Materials provided
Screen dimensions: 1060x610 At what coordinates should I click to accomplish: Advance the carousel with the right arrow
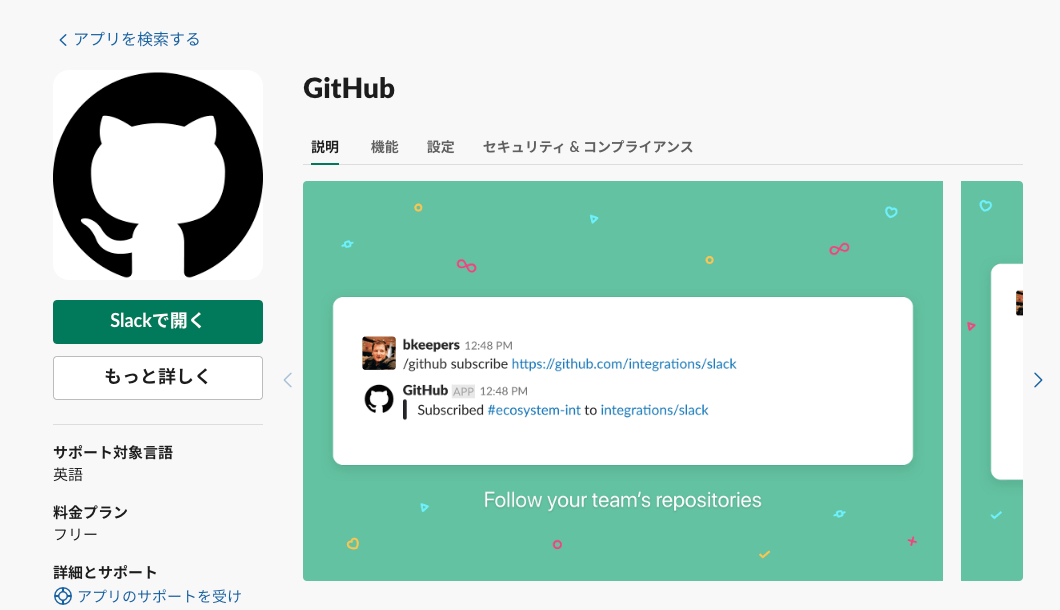[1037, 380]
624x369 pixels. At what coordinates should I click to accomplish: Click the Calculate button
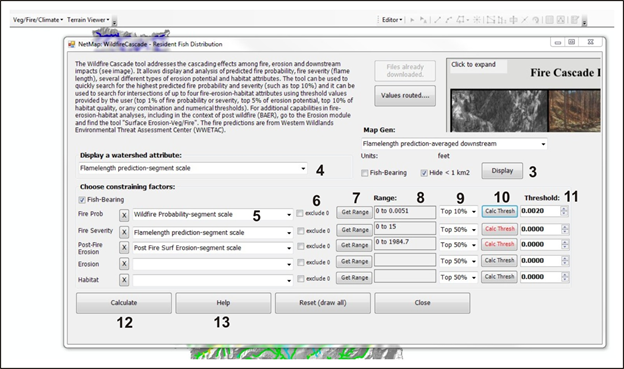coord(124,303)
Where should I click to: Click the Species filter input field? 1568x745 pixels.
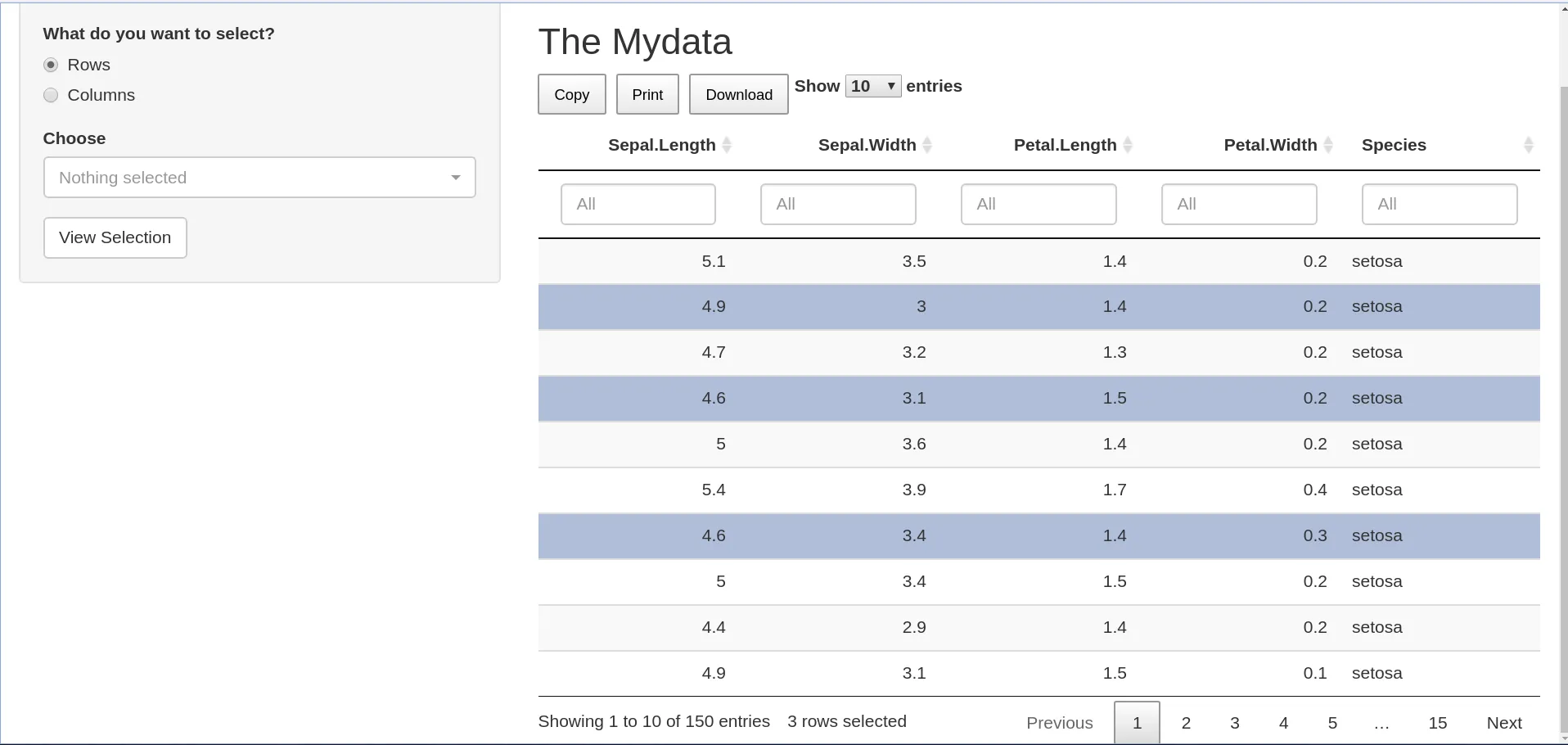[x=1439, y=204]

Task
Output the material word for word, omitting its pictures.

Written reply
Screen dimensions: 1060x610 At what coordinates should I click to accomplish: Advance the carousel with the right arrow
[1037, 380]
624x369 pixels. At what coordinates should I click to accomplish: Click the Calculate button
coord(124,303)
Where should I click to: Click the Species filter input field? 1568x745 pixels.
[x=1439, y=204]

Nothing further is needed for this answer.